■ Excerpted text ■
<<<<

La Voz de Galicia – March 2nd, 2018 →
A few weeks ago, journalist Tamara Montero published an article about Galician women in science where she mentioned the work of Xoana Pintos, who wrote her doctoral thesis at the University of Santiago de Compostela about “Women in Experimental Studies at the University of Santiago: 1910-1960.” Through her thesis, I discovered a Galicia I had not previously known, one of the pioneers in the world of scientific investigation. Through María Solar’s novel, “The Children of Smallpox,” I entered the universe of the 22 Galician children who, historically, carried the smallpox vaccine to the Americas with the Royal Philanthropic Vaccine Expedition in 1803. These children—22 orphans from A Coruña—were left in the care of Isabel Zendal, a woman recognized by the World Health Organization as the first nurse in history to take part in an international mission.
The historical memory of women’s contribution to society is a pending subject for all of us because it implies revising and rewriting an important part of our idiosyncrasy. Many are the organizations in Galicia that are recovering the history of our world from a feminine perspective, and many are the theses and articles published in multiple disciplines on the subject. The journal A Saia (The Skirt) and the Galician Cultural Council Commission on Equality make it possible to have access to many of them.
To closely follow the research on the stories of women invisible in the world of music, literature, and plastic arts is one of my daily goals. The viral relay of stories such as photojournalist Gerda Taro’s (Robert Capa) or the Sinsombrero (the women from the Generation of ’27) are small great steps to rediscover what the system concealed. As Manuel Rivas wrote for El País: “machismo is the system.”

>>>>

■ Dataset ■
<<<<

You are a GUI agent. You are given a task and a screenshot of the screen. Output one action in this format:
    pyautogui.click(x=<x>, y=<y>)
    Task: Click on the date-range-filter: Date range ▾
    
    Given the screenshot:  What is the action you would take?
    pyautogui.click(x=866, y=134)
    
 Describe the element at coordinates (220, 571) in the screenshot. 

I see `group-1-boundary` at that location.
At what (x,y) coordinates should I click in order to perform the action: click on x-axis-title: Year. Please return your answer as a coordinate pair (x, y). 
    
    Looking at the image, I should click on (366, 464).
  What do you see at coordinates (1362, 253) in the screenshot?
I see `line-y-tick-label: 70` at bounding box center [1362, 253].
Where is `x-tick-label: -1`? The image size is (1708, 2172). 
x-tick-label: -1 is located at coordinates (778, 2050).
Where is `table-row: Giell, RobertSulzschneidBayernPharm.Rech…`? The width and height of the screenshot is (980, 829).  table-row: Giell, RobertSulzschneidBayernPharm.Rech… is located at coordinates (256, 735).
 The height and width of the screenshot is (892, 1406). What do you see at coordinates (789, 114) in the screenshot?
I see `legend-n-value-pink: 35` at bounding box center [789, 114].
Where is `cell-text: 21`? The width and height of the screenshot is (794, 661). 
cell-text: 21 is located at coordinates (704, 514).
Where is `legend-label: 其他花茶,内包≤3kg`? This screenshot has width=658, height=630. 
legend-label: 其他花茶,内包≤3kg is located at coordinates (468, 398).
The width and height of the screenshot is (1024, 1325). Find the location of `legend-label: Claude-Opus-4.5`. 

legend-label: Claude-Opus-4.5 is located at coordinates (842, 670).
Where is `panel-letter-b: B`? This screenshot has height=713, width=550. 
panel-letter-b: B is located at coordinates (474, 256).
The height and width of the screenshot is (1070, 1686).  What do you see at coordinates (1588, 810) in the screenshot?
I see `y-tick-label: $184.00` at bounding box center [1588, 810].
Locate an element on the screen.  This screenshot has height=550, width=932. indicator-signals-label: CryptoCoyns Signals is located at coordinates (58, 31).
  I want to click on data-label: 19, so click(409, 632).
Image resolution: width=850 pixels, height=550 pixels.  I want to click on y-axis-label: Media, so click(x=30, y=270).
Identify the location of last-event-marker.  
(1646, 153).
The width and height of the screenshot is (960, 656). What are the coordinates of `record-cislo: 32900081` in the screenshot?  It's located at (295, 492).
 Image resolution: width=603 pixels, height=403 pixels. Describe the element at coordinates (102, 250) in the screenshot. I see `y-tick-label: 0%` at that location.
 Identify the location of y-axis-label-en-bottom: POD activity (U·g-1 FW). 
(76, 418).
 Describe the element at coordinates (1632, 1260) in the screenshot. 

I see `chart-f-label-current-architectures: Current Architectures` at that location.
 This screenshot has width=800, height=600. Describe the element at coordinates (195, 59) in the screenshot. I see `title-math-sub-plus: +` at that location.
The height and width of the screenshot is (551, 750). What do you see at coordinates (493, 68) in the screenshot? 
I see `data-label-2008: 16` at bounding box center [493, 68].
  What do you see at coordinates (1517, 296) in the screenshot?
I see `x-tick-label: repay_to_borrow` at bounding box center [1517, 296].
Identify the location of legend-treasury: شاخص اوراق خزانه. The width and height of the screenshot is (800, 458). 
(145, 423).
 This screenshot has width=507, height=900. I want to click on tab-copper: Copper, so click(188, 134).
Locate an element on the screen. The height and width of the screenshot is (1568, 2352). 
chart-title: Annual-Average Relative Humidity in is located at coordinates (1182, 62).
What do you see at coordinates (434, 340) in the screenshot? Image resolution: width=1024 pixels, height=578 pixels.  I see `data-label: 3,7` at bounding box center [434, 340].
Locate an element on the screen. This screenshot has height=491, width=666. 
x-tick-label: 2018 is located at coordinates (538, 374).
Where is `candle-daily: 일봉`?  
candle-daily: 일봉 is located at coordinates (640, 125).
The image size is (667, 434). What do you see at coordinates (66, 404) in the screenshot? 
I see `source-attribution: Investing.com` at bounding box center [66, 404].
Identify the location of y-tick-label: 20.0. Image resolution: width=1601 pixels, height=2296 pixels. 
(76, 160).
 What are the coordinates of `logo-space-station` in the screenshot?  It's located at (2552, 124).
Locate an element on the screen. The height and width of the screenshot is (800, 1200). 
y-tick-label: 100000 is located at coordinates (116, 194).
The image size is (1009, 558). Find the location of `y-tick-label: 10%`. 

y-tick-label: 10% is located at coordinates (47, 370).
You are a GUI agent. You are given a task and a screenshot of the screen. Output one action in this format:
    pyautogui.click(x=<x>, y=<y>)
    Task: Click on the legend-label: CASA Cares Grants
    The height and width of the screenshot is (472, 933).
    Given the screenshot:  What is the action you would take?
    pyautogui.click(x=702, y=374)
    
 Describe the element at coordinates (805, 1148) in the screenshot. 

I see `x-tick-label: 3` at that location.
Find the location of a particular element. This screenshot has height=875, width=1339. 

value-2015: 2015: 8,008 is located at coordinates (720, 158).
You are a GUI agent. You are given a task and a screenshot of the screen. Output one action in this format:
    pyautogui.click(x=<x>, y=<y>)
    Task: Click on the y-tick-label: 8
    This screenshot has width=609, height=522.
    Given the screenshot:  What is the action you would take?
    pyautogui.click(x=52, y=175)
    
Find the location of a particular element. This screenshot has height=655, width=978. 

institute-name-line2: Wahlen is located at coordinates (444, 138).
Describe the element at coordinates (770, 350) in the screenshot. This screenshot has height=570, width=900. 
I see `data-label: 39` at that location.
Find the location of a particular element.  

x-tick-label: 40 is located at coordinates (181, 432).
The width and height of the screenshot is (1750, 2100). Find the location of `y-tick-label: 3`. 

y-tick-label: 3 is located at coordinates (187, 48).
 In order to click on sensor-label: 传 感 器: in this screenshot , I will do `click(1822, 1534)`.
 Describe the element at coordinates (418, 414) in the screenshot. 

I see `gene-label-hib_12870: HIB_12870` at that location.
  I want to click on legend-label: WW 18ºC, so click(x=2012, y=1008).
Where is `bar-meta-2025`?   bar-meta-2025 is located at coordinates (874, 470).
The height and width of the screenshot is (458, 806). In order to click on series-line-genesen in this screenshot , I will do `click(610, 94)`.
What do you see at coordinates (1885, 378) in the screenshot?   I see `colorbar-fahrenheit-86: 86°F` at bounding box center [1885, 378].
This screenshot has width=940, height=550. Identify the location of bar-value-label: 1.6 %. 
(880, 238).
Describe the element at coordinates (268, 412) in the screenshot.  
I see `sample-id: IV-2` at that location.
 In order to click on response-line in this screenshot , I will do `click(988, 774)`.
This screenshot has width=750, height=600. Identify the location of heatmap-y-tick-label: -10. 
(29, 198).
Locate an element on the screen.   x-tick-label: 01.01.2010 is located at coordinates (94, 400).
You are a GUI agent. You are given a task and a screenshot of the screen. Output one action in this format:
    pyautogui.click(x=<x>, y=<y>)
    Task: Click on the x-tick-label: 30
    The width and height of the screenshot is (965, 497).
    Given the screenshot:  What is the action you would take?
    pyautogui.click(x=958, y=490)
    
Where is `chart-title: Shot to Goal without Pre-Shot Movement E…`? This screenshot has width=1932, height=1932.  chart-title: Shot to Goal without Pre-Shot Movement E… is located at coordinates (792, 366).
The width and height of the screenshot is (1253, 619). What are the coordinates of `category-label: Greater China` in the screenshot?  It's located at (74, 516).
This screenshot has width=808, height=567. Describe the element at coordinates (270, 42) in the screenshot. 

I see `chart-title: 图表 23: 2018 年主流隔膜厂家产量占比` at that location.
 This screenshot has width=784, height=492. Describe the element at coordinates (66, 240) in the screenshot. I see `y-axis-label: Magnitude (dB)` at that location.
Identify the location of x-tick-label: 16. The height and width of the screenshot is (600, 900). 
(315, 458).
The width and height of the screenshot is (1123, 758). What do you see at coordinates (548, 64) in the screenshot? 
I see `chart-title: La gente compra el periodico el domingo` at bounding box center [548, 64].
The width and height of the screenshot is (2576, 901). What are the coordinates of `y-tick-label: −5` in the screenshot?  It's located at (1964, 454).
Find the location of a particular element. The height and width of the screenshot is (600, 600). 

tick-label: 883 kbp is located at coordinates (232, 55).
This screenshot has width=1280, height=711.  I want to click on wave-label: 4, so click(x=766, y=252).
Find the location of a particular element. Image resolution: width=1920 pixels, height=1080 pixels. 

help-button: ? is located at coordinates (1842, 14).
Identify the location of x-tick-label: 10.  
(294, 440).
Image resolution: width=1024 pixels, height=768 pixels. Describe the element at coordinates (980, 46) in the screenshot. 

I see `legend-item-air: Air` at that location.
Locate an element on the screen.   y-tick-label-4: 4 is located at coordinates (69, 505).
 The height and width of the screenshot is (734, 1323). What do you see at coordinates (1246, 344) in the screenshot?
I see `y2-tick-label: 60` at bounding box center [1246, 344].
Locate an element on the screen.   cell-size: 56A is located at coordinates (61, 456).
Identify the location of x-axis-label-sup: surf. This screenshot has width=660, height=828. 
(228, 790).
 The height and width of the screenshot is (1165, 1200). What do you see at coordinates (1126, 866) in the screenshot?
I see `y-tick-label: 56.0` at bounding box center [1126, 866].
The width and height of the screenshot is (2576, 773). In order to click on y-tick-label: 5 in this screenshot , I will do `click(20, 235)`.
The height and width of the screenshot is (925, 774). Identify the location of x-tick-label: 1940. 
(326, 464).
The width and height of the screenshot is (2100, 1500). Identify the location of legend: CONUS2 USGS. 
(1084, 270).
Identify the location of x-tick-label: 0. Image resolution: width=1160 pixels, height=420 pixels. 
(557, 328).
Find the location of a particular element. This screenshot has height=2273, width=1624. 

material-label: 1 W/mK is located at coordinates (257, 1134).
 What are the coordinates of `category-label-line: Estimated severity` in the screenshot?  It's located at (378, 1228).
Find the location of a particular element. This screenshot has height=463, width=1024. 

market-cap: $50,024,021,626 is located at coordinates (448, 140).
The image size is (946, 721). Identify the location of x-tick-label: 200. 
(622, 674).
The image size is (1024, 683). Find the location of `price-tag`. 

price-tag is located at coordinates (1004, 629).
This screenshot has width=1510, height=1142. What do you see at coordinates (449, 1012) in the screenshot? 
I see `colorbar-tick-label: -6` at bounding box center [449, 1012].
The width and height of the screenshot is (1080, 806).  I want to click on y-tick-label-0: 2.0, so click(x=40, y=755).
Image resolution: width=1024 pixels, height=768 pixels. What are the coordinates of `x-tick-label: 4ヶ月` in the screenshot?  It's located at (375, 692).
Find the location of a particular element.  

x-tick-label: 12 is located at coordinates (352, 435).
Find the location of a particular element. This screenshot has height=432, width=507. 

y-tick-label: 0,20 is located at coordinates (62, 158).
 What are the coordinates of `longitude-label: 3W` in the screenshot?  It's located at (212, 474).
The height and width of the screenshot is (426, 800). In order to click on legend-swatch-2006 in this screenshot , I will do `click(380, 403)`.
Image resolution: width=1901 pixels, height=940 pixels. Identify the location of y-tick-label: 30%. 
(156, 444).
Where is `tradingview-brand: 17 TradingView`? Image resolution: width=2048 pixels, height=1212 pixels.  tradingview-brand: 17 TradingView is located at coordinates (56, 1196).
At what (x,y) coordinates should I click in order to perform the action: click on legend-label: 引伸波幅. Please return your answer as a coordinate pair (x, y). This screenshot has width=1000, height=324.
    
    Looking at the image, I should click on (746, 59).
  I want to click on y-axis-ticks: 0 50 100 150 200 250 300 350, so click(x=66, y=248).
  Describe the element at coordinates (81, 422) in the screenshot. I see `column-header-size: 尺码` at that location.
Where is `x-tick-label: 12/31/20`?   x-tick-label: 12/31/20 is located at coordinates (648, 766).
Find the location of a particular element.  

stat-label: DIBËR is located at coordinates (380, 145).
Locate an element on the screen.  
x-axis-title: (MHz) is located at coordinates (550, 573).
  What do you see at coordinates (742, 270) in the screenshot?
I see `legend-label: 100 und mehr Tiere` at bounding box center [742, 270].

>>>>

■ What this task involves ■
Reproduce the column on women in Galician history word for word, everything from "The historical memory" down to "many of them.".

■ Solution to the problem ■
The historical memory of women’s contribution to society is a pending subject for all of us because it implies revising and rewriting an important part of our idiosyncrasy. Many are the organizations in Galicia that are recovering the history of our world from a feminine perspective, and many are the theses and articles published in multiple disciplines on the subject. The journal A Saia (The Skirt) and the Galician Cultural Council Commission on Equality make it possible to have access to many of them.